[WHAT YOU ARE ASKED TO DO] Type out all the records again exactly.

[Collected data]
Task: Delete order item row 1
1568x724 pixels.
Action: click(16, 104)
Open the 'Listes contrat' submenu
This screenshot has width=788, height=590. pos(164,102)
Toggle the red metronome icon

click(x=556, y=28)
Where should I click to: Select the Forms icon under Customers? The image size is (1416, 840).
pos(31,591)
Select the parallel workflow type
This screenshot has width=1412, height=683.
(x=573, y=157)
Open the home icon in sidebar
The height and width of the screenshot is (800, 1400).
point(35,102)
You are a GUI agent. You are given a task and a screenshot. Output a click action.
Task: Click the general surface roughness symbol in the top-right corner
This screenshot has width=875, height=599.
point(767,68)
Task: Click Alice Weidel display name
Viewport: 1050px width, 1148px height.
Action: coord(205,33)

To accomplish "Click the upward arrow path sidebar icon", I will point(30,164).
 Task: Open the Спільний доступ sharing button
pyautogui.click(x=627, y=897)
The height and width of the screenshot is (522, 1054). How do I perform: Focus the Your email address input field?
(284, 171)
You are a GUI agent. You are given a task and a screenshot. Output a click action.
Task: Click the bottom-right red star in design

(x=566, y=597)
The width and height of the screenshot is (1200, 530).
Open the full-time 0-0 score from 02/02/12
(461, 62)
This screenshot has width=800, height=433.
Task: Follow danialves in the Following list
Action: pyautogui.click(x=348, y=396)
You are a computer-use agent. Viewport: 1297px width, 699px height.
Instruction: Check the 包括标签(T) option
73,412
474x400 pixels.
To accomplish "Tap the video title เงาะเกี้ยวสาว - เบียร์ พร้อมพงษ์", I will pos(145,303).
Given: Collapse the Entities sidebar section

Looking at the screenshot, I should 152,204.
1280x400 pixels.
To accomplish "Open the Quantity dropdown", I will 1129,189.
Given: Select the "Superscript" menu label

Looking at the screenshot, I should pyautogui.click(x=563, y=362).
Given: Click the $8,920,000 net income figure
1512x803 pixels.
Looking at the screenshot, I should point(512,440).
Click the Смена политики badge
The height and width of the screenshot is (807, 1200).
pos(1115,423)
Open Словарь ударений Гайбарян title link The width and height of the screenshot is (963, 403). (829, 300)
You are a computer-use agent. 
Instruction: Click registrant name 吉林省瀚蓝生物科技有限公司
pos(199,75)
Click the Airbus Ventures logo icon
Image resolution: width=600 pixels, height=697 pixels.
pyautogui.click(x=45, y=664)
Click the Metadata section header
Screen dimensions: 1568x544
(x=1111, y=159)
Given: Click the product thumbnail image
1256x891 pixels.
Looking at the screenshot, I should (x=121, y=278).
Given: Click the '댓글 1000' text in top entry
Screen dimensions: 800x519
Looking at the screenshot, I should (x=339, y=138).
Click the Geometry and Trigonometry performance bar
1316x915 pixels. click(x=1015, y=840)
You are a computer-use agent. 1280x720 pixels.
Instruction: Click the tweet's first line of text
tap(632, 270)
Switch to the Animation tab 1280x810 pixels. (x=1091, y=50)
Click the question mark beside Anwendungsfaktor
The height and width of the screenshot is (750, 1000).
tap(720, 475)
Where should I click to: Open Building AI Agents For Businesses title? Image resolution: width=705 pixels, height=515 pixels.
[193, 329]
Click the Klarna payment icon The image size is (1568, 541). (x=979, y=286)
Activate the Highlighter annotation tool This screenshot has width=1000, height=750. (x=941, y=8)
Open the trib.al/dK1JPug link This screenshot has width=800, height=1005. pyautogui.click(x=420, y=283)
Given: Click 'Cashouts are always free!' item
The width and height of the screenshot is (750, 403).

[RESULT]
Task: Delete order item row 1
1568x724 pixels.
Action: click(16, 104)
Open the 'Listes contrat' submenu
This screenshot has width=788, height=590. pos(164,102)
Toggle the red metronome icon

click(x=556, y=28)
Where should I click to: Select the Forms icon under Customers? The image size is (1416, 840).
pos(31,591)
Select the parallel workflow type
This screenshot has width=1412, height=683.
(x=573, y=157)
Open the home icon in sidebar
The height and width of the screenshot is (800, 1400).
point(35,102)
You are a GUI agent. You are given a task and a screenshot. Output a click action.
Task: Click the general surface roughness symbol in the top-right corner
This screenshot has width=875, height=599.
point(767,68)
Task: Click Alice Weidel display name
Viewport: 1050px width, 1148px height.
Action: coord(205,33)

To accomplish "Click the upward arrow path sidebar icon", I will point(30,164).
 Task: Open the Спільний доступ sharing button
pyautogui.click(x=627, y=897)
The height and width of the screenshot is (522, 1054). How do I perform: Focus the Your email address input field?
(284, 171)
You are a GUI agent. You are given a task and a screenshot. Output a click action.
Task: Click the bottom-right red star in design

(x=566, y=597)
The width and height of the screenshot is (1200, 530).
Open the full-time 0-0 score from 02/02/12
(461, 62)
This screenshot has width=800, height=433.
Task: Follow danialves in the Following list
Action: pyautogui.click(x=348, y=396)
You are a computer-use agent. Viewport: 1297px width, 699px height.
Instruction: Check the 包括标签(T) option
73,412
474x400 pixels.
To accomplish "Tap the video title เงาะเกี้ยวสาว - เบียร์ พร้อมพงษ์", I will pos(145,303).
Given: Collapse the Entities sidebar section

Looking at the screenshot, I should 152,204.
1280x400 pixels.
To accomplish "Open the Quantity dropdown", I will 1129,189.
Given: Select the "Superscript" menu label

Looking at the screenshot, I should pyautogui.click(x=563, y=362).
Given: Click the $8,920,000 net income figure
1512x803 pixels.
Looking at the screenshot, I should point(512,440).
Click the Смена политики badge
The height and width of the screenshot is (807, 1200).
pos(1115,423)
Open Словарь ударений Гайбарян title link The width and height of the screenshot is (963, 403). (829, 300)
You are a computer-use agent. 
Instruction: Click registrant name 吉林省瀚蓝生物科技有限公司
pos(199,75)
Click the Airbus Ventures logo icon
Image resolution: width=600 pixels, height=697 pixels.
pyautogui.click(x=45, y=664)
Click the Metadata section header
Screen dimensions: 1568x544
(x=1111, y=159)
Given: Click the product thumbnail image
1256x891 pixels.
Looking at the screenshot, I should (x=121, y=278).
Given: Click the '댓글 1000' text in top entry
Screen dimensions: 800x519
Looking at the screenshot, I should (x=339, y=138).
Click the Geometry and Trigonometry performance bar
1316x915 pixels. click(x=1015, y=840)
You are a computer-use agent. 1280x720 pixels.
Instruction: Click the tweet's first line of text
tap(632, 270)
Switch to the Animation tab 1280x810 pixels. (x=1091, y=50)
Click the question mark beside Anwendungsfaktor
The height and width of the screenshot is (750, 1000).
tap(720, 475)
Where should I click to: Open Building AI Agents For Businesses title? Image resolution: width=705 pixels, height=515 pixels.
[193, 329]
Click the Klarna payment icon The image size is (1568, 541). (x=979, y=286)
Activate the Highlighter annotation tool This screenshot has width=1000, height=750. (x=941, y=8)
Open the trib.al/dK1JPug link This screenshot has width=800, height=1005. pyautogui.click(x=420, y=283)
Given: Click 'Cashouts are always free!' item
The width and height of the screenshot is (750, 403).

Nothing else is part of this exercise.